Today--like so many other days--I challenged her to respect authority, "You don't have to agree; you don't even have to understand. You just have to obey."
Again, on the way home, I found myself reverting to lecture mode, discussing the various "practical" points of the home's hierarchy. "You aren't in charge. We are. It's God. Mom and Dad. And then you. You need to do what we say; that's where you will find the most fulfillment, joy, peace. Disobedience will only lead to chaos and dissatisfaction and a lack of purpose. You'll make yourself miserable and everyone else too... It's really not that complicated. Just do as we say." (Yes, I realize my discourse may have been a little "over the head" for her 5- and 3-year-old brothers).
As I'm talking, I'm not actually hearing myself.
Not that complicated, huh? Just do as you are told.
You don't have to agree.
You don't have to understand.
But, do I acknowledge those simple truths in my own relationship with authority--the Ultimate Authority? When God tells me to do something in His Word, do I scoff, "That doesn't make sense. Why should I do that?" OR "I don't think that's the best course, God. This path looks better to me."
In Bible study this week, Priscilla Shirer pulled in Luke 5, a passage that shows the fishermen and their defeat. They've been fishing all night and have caught nothing. Late morning and Jesus shows up on the scene. He tells them to "put out into deep water and let down the nets for a catch" (vs. 4).
To Peter this idea didn't make any sense. Shirer pointed out that, according to scholars, the best fishing on the Sea of Galilee was at night, not during the day (as it then was). And fish were caught in shallower waters, not out in the deep. So, Jesus' directive didn't line up with Peter's feelings, experience, or understanding, but then we have this incredible line of faith from Peter, "But because you say so, we will..." (Luke 5:5).
Likewise, Abram was told to pick up and leave (Gen. 12, Hebrews 11). God didn't tell him where, He didn't tell why it was necessary but He did promise to be with Abram and bless him. Later the Lord commanded Abraham to take his only son and sacrifice him on an altar. Did that make sense? Surely Abraham couldn't understand--or agree--with God's directive to kill his only inheritance. But, Abraham obeyed.
Do God's directives always seem so illogical? Of course not. Our God is a God of order, not chaos or confusion. Still, it's important to remember our finite understanding in comparison with our all-knowing, eternal Father.

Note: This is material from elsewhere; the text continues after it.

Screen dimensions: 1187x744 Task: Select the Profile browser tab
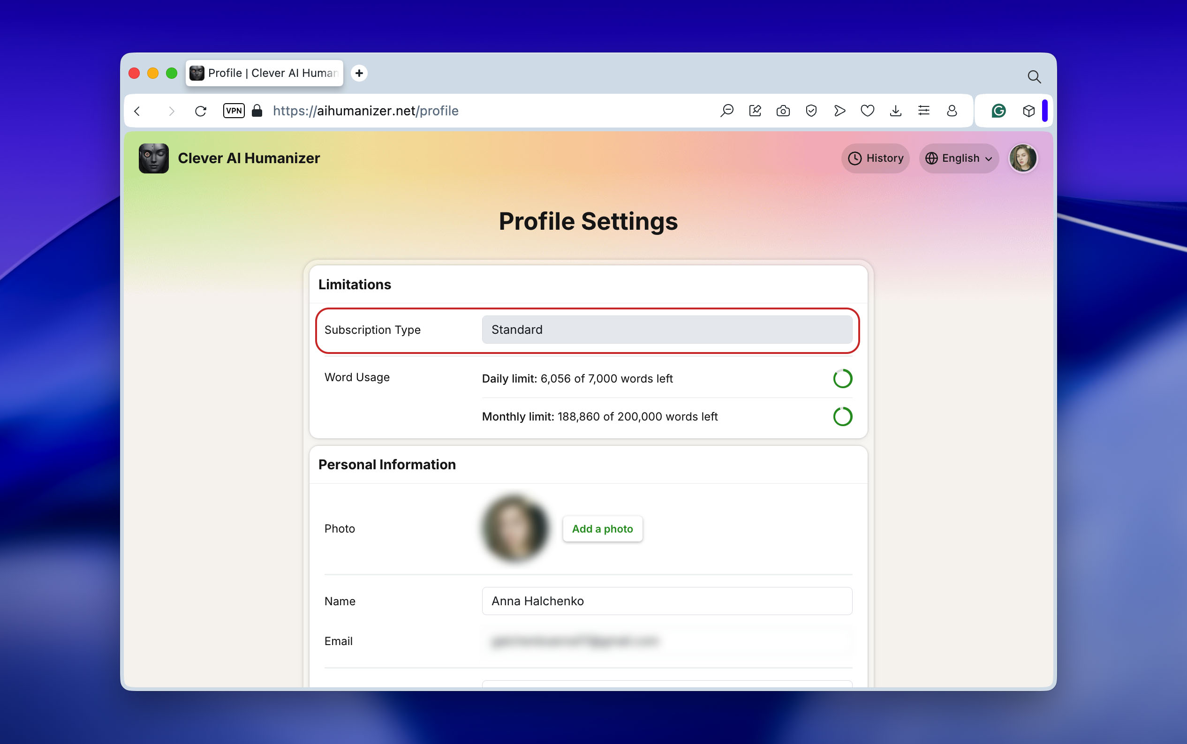265,73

In light of His knowledge, our comprehension is minuscule, at best. To say that "we get it" is arrogant, if not outright idolatrous. He knows the best course; we show our wisdom when we follow.
Personally, I've wanted to get to a place where it was necessary for God to do something extra-ordinary in my life. Not because I was into wowing the crowd around me or proving my worth as a believer, but because I want my life to be more a testament to what He is doing than merely what I'm capable of doing on my own. I want to reflect the Lord's power, not just my own human attempts. When you look at the lives of believers in the 1st century (Acts), you see lives magnified by truth, equipped by the Spirit's power, and changed by the Lord's work. They were doing things that only God could do, and everyone could see that.

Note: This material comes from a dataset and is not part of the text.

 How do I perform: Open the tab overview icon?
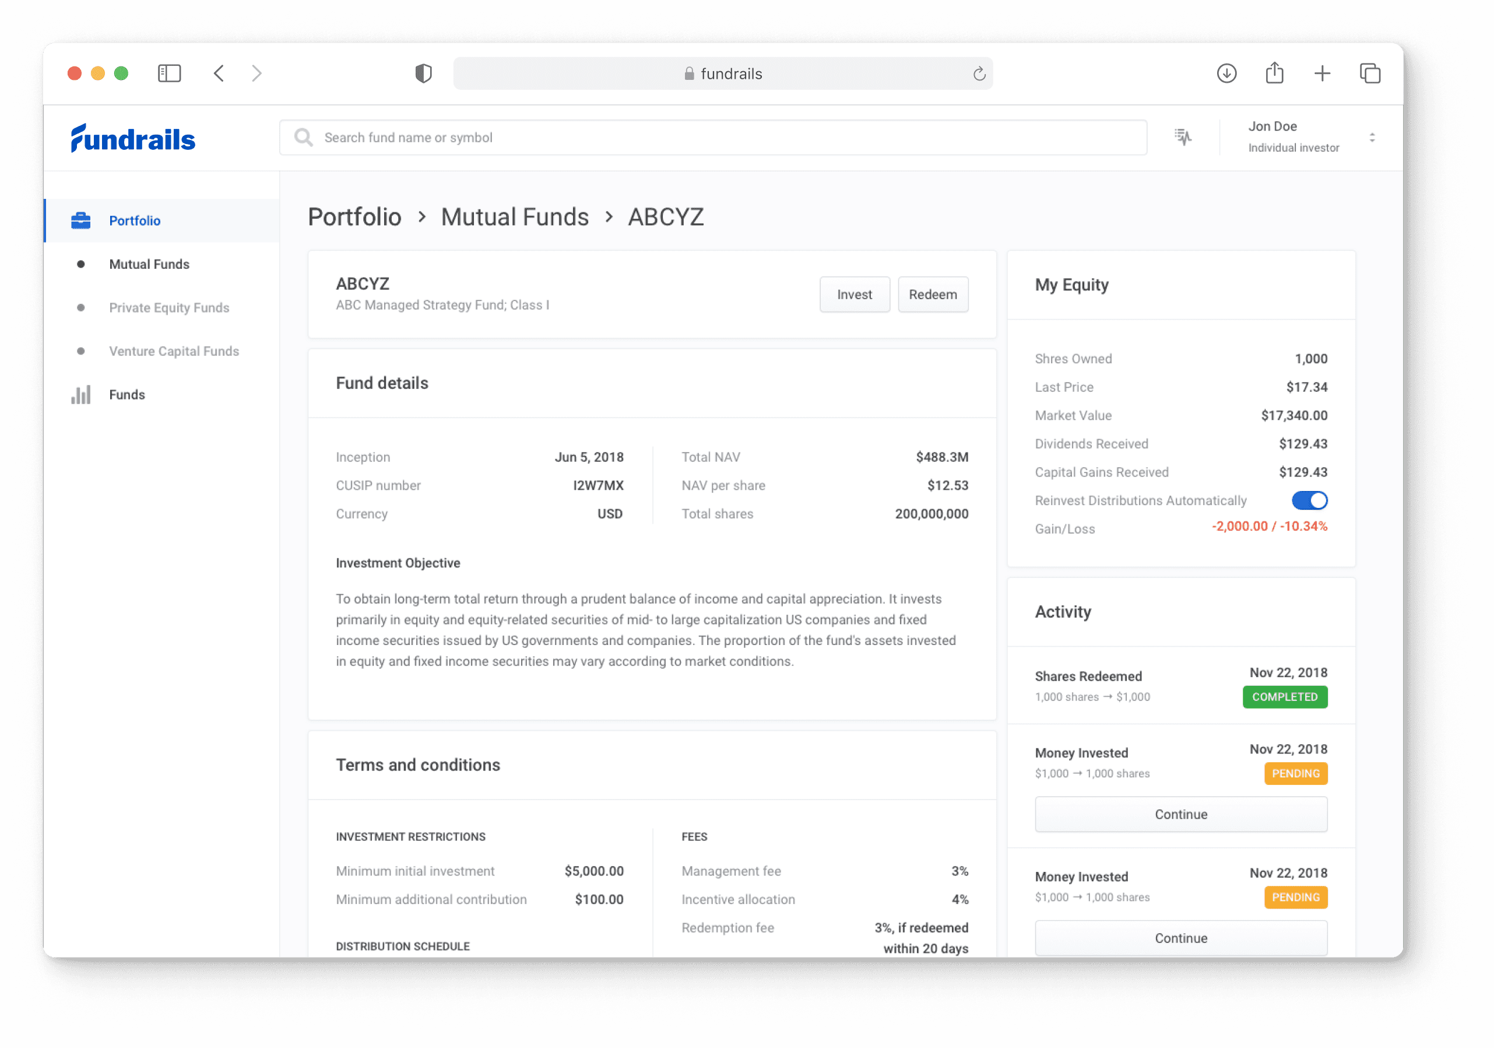(x=1370, y=74)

"A sure sign of the Holy Spirit's working is that Christ is magnified, not people. When the Holy Spirit truly moves, God is the one praised. Jesus is the one lifted up. When the Spirit moved at Pentecost, people knew there was a power present that came from God. That's why they didn't leave saying, 'John is amazing! He learned a new language in a matter of seconds!' They knew it had to be God. Let's pray that God would empower us so radically that we would get no glory. That people would see our works and glorify God" (Forgotten God, Francis Chan 87).
It's important to ask the Lord, "What do you have for me today...right now?" Being such a forward-thinker, I often translate God's will through a futuristic scope, "Next year, I'll..." or "When the kids are older, we can..." But how does He want me to obey right now? What purposes has He placed in front of me today, this very moment?
"...to expose our hearts to truth and consistently refuse or neglect to obey the impulses it arouses is to stymie the motions of life within us and, if persisted in, to grieve the Holy Spirit into silence."
--A. W. Tozer
I don't want to be a believer who says "I believe that He will hold me up," but I never prove it by my actions. I want to walk forward in obedience, even if the only thing I see in my future path is Him. My life isn't sustained by the size of my faith but the size of my God. It is the Object of my faith that I propel my actions toward. He is the One I chase after and He is the One that will do a mighty work. Let us not diminish what He is capable of doing in and through us; may we open up our hearts to fully embrace His influence. May we just obey. And then see what He will do!